Deutsche Bank to pay a penalty of $258 million to New York and U.S. banking regulators
Deutsche Bank to pay penalty to settle charges that it conducted business on behalf of entities in US-sanctioned countries such as Iran and SyriaReuters

Deutsche Bank has agreed to pay $258m (£167.7m, €237.3m) as penalties to settle charges for conducting business on behalf of entities in US-sanctioned countries. The fines are payable to the New York Department of Financial Services (NYDFS) and the US Federal Reserve. Of the total fine, $200m will be paid to NYDFS and the remaining to the Fed.

The US government prohibits doing business in countries such as Iran, Syria, Libya and Sudan as they are considered havens for possible terrorist financing. The penalty was charged as the US had identified a number of Deutsche Bank customers as acting on behalf of those sanctioned countries, the regulators said.

Between the years 1999 and 2006, Deutsche did business to the tune of $10.9bn in clearing transactions for the customers, using "non-transparent methods and practices" to shield them from scrutiny, NYDFS said. Apart from the monetary penalty, the settlement requires the German bank to sack six employees and hire an independent monitor.

A Deutsche Bank spokeswoman said, "The conduct ceased several years ago, and since then we have terminated all business with parties from the countries involved." This settlement, which was announced yesterday (4 November), is the latest in a series of crackdowns by American authorities on European headquartered banks that have allegedly conducted business with countries under US sanctions.

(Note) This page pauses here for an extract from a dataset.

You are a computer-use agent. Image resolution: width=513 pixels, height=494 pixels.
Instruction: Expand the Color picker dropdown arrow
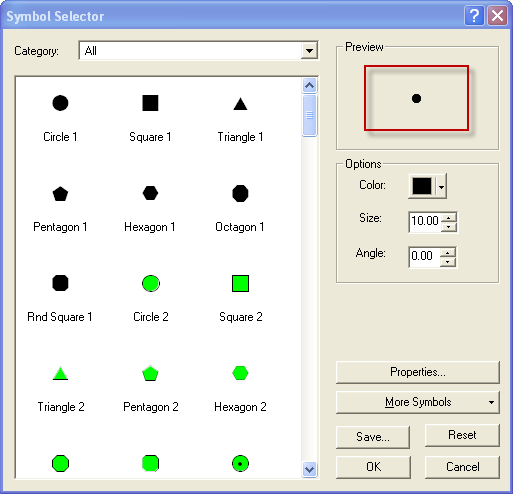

Examples of other banks that have been fined for violating US sanctions include, French bank BNP Paribas that paid about $9bn, Credit Agricole, another French bank, which was fined about $787m in October, Commerzbank, Credit Suisse Group, HSBC Holdings, Barclays, and Standard Chartered.

How the restricted transactions were conducted

To mask the restricted transactions, the German bank used several methods such as 'wire stripping' and 'cover payments'. Under the former, its overseas employees handling payment messages would remove any information indicating a connection to a sanctioned party from the message before passing it on to a corresponding US bank. In the cover payments method, employees would send two payment messages, one that included all the details and the other that did not include details about the underlying parties to the transaction.